There is a clear distinction between the position of witnesses, who are there to provide information to the committee, albeit that in the round-table format there might be some interchange between the witnesses, and the position of the committee adviser, who is not there as a witness. Certainly, the legal advice that we had before the Parliament was created was that other than witnesses, only members can participate in committee proceedings, and that it would constitute participation if an adviser were to ask a question directly. The point is not made in the standing orders; it is a statutory point.
When the Scotland Bill was going through at Westminster, several of us pressed quite hard for committees to be allowed to co-opt people, but the strong Government line was that they should not be allowed to.
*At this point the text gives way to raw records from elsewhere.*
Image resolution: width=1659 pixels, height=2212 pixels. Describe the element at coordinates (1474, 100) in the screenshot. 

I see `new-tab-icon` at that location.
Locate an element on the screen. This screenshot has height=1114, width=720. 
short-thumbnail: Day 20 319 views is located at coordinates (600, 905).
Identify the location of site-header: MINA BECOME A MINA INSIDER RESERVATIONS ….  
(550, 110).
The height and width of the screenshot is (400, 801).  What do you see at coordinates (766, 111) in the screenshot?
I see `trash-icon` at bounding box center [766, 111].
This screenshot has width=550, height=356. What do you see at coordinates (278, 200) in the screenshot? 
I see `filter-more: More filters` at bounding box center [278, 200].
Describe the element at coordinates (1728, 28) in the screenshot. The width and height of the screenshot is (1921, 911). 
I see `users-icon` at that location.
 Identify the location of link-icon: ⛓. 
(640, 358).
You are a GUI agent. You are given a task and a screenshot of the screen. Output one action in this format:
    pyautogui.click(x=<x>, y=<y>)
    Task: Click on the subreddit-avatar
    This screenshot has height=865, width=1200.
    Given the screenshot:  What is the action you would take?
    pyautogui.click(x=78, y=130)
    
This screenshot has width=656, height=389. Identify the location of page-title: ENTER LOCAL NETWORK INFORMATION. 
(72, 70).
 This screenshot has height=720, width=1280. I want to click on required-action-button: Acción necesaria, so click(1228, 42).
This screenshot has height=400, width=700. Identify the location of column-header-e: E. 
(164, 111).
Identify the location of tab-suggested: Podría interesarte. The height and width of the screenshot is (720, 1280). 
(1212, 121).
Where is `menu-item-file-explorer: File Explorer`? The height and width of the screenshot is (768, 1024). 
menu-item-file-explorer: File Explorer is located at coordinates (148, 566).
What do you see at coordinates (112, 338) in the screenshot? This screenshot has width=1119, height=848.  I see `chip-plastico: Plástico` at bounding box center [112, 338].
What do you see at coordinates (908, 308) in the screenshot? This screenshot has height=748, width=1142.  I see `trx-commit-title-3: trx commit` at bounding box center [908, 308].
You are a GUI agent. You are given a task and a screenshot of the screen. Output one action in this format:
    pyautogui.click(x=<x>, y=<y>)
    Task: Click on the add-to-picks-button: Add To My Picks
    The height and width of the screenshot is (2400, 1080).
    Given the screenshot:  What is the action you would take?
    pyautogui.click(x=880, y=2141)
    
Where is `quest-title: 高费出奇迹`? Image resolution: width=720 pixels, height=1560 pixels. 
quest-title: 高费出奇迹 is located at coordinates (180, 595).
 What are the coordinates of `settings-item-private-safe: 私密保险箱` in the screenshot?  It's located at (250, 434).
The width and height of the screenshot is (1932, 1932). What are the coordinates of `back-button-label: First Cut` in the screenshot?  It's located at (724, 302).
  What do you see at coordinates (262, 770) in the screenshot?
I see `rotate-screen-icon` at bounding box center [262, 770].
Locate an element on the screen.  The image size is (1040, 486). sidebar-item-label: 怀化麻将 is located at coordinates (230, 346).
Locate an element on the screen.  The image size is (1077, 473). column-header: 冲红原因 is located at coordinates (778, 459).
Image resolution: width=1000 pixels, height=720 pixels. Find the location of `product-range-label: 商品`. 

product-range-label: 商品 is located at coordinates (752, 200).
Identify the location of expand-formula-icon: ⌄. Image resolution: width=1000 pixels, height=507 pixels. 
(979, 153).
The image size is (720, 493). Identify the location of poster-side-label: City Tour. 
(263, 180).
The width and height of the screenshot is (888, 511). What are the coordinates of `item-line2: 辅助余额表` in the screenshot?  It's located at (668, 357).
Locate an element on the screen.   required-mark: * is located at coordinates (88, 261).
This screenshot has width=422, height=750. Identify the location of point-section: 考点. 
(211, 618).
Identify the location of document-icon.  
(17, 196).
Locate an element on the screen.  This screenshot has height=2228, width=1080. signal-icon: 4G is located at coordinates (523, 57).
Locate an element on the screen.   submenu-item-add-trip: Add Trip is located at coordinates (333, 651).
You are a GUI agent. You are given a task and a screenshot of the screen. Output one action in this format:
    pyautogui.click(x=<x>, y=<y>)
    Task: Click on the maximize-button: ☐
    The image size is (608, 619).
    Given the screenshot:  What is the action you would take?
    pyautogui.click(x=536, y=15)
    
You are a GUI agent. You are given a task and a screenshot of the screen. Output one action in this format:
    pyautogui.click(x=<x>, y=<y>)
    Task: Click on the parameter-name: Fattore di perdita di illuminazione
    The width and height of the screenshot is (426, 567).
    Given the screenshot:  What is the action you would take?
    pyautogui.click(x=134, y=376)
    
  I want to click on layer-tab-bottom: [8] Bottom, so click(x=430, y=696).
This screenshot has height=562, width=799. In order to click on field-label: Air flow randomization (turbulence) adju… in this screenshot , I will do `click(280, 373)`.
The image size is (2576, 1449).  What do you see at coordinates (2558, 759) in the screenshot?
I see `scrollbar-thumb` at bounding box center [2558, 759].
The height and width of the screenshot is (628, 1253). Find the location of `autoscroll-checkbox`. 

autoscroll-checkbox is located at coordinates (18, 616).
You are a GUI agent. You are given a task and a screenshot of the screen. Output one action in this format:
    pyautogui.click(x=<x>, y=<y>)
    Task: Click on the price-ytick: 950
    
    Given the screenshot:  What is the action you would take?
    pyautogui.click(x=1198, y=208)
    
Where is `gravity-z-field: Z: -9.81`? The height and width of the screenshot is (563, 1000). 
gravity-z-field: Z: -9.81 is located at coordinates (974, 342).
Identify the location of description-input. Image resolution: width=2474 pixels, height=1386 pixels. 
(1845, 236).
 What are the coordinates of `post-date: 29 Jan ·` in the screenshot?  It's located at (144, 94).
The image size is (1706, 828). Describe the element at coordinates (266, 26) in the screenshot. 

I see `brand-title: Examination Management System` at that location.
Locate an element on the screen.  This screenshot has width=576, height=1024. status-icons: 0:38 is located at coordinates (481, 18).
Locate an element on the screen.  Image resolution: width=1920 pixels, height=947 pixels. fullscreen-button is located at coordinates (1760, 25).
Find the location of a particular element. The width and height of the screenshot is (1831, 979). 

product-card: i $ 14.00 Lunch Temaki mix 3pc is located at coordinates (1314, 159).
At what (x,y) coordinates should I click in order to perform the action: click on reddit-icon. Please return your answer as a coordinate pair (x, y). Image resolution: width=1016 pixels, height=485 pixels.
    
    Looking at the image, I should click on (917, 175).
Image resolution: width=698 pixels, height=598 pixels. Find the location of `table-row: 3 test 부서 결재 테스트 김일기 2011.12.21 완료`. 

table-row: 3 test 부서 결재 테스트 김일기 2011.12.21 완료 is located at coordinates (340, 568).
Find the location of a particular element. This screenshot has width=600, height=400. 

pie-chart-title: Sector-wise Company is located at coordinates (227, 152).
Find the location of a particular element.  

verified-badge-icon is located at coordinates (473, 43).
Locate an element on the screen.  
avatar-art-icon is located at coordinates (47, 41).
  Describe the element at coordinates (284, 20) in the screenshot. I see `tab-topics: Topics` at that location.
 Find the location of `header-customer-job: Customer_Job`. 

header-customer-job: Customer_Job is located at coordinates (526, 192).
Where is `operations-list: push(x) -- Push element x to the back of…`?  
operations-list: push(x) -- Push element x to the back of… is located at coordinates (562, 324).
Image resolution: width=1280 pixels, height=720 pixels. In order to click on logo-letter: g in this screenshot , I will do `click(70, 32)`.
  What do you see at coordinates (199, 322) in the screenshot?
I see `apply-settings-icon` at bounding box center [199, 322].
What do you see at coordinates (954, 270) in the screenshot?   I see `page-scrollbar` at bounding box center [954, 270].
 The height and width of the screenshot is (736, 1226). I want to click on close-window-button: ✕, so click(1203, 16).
When the rules were drawn up here, that debate at Westminster was reflected, but perhaps people were too cautious and it might be that we can now soften the rules a wee bit. If people are not leaping up and down saying that the procedure is all wrong, I presume that it is up to each committee to decide whether to allow its adviser a bit of latitude.
There are ways in which a committee that has an adviser can bring the expertise of the adviser to bear without necessarily having them question witnesses directly. The adviser can have input into questions that are asked and there are various other practical mechanisms. The guidance is not intended to stifle the effective use of advisers; it simply reflects the legal advice that we had about the status of members.
So the stuff in the draft guidance correctly reflects the legal advice and the status quo.
That is fair enough.
If we want to change it, we can.
The legal advice if not the status quo.
On page 44, the draft guidance correctly reflects the changed rules about legislative consent motions rather than how we dealt with such things in the past. For example, the Executive now has to explain why a law must be changed and why the legislative consent motion is the way to deal with it; the Executive did not always do that in the past. I hope that we can stick to what is stated in the guidance.
Where do we go from here? Do we just agree the document and get on with it, or do we have to see another copy?
Perhaps the couple of members who are not here might be allowed to pass on to Elizabeth Watson any minor tweaks that might occur to them. Basically, we have to agree the guidance. As I understand it, Karen Gillon has indicated her basic support for it, but she might wish to make one or two suggestions. As far as the committee is concerned, the guidance is agreed, but members may suggest minor tweaks if they wish.